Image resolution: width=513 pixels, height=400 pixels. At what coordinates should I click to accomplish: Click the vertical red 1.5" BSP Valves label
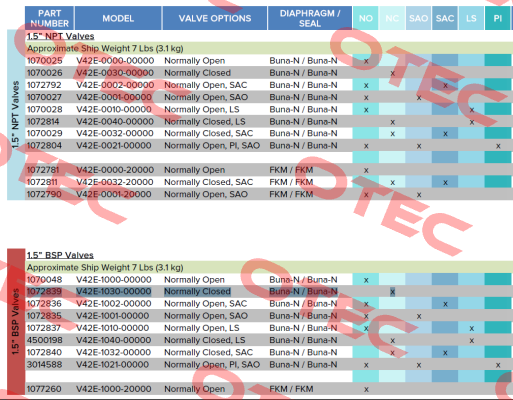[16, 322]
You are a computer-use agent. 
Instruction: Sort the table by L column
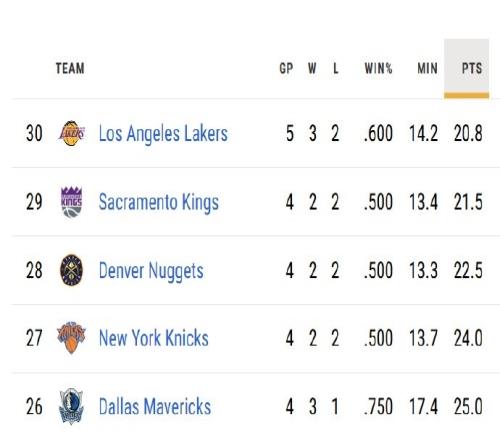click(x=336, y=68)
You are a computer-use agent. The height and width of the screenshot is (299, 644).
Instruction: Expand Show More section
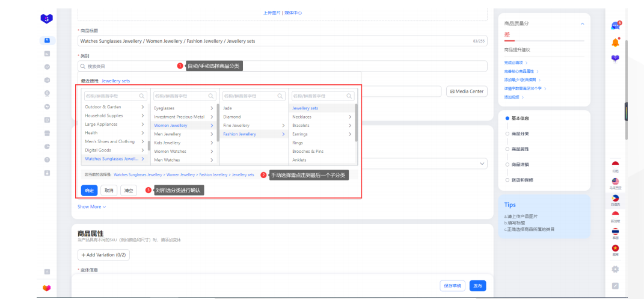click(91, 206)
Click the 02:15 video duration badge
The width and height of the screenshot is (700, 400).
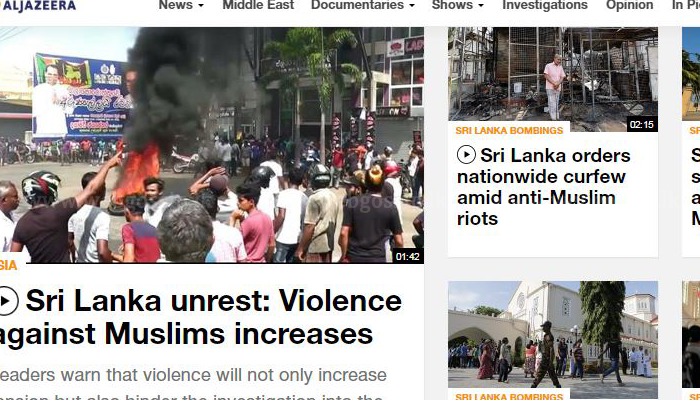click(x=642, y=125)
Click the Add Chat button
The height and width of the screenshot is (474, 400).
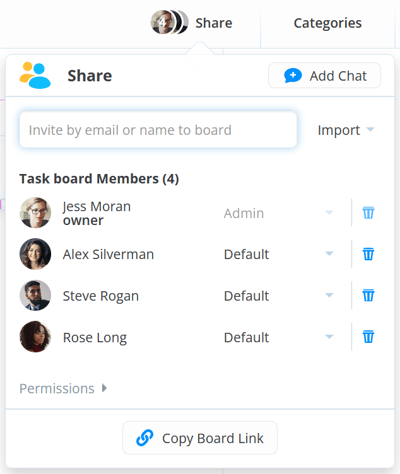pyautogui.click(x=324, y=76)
──────────────────────────────
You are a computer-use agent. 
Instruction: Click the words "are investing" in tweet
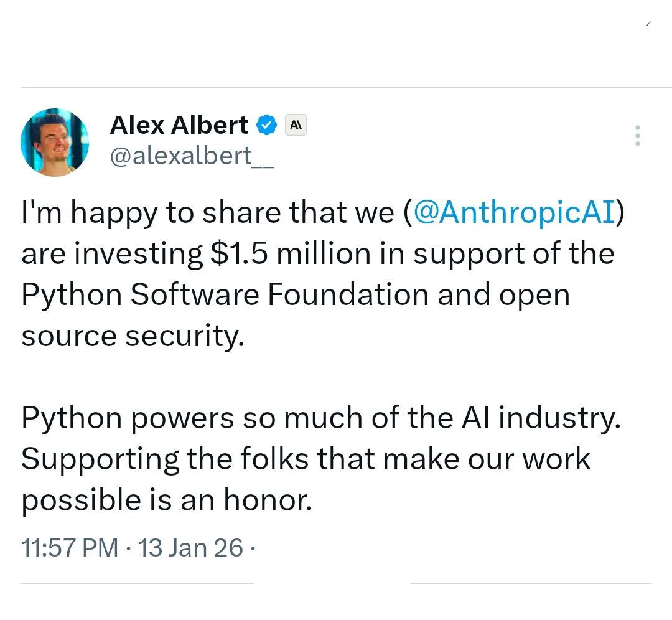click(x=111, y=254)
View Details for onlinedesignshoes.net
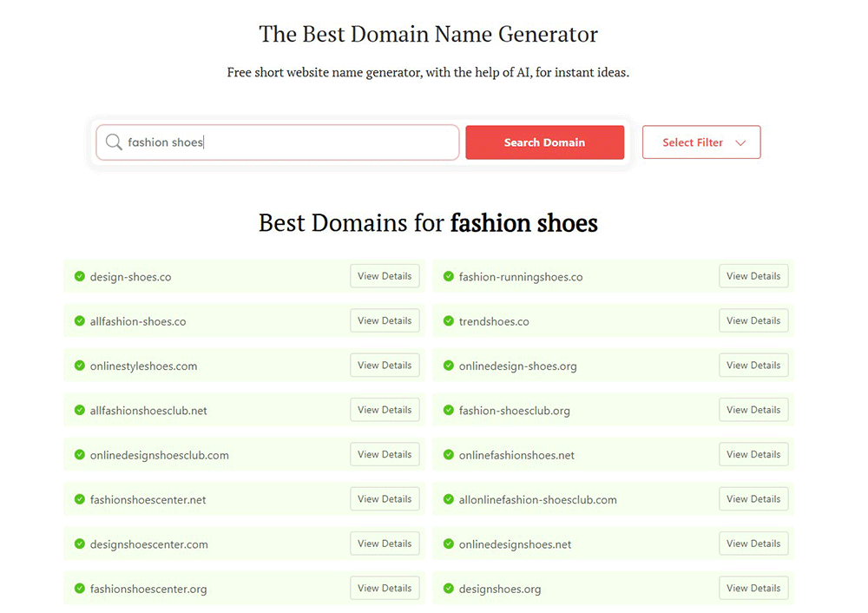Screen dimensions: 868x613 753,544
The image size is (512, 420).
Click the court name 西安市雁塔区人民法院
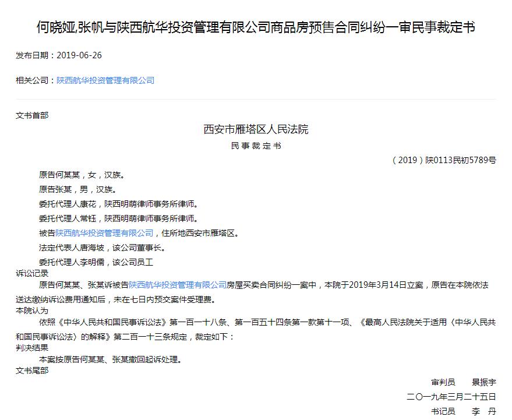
──────────────────────────────
How would the lines above read from the one with "Instruction: Click the" to the one with "Click the court name 西安市雁塔区人民法院", inclusive, with no pictures? Write them out exactly.

Expected answer:
Instruction: Click the words "are investing" in tweet
click(x=111, y=254)
View Details for onlinedesignshoes.net
Screen dimensions: 868x613 753,544
The image size is (512, 420).
Click the court name 西安市雁塔区人民法院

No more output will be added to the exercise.